Bir zamanlar Keynes, neden eski bir fikrini simdi degistirdigini soran bir gazeteciye soyle demis, "When the facts change, I change my mind. What would you do, sir? (Hakikatler degistigi zaman, ben de kanaatimi degistiririm. Siz ne yapardiniz beyfendi?)" Benimki de o hikaye. Kisa ve uzun donem faizler konusunda daha saglam bir fikir temeli olusturma cabasindayim...
"Faizi yuksek tutan MB'dir denince de o soruyu tersine cevirip ben soruyorum: MB yarin faizleri %15'e indirse tahvil faizleri ne olur? %1'e indirse ne olur?"

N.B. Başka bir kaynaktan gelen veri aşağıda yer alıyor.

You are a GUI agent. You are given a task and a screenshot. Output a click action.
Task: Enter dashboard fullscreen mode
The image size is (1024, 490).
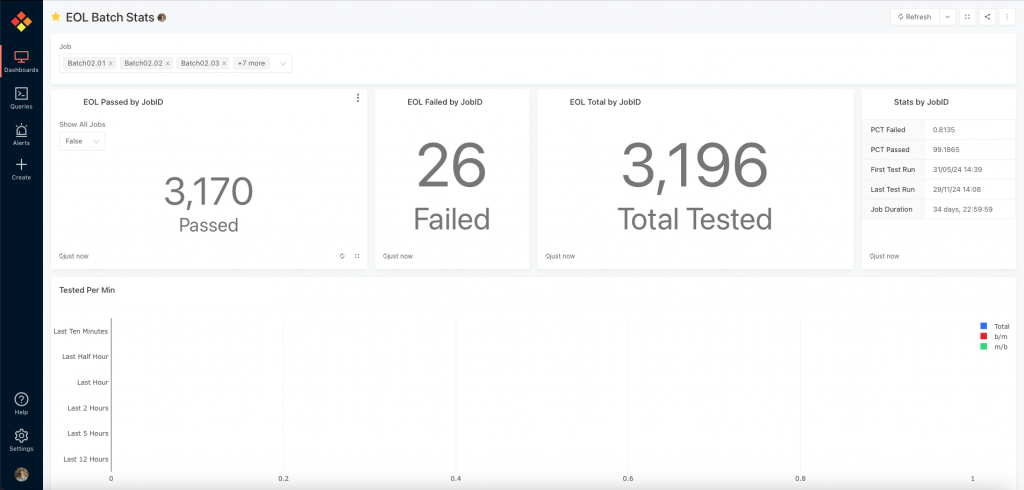click(967, 17)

YTL aşırı değerliliğini hızla yitirir,ikinci el faizler uçar, tabii kurlar da. Bunlar kısa ve orta vadede olacak şeyler. Daha sonra MB'nin faizleri %1'de tutacağını varsayarsak, cari açık kapanmaya başlar, ithalata dayalı büyüme durur, resesyon, yüksek enflasyon ve ardından ihracata dayalı büyüme başlar, döviz kazanmaya başlar, cari fazla veririz. İkinci el faizler hızla düşmeye başlar, enflasyon düşüşe geçer, ikinci el faizler Merkez Bankası seviyesini yakalar ve öyle devam eder. Enflasyonun fine tuning'i artık MB'ye kalmıştır. Yabancı sermaye için takla atmamıza gerek kalmaz. IMF'nin ve AB'nin taleplerini tepsi içinde kendilerine iade ederiz (kibar olmaya çalıştım). Tuğrul Bey sanırım sadece kısa vadeyi sormadı. Uzun vadede olacaklara değinmeden edemedim. Türk ve Brezilya toplumlarının birgün uyanması dileği ile saygılarımı sunarım.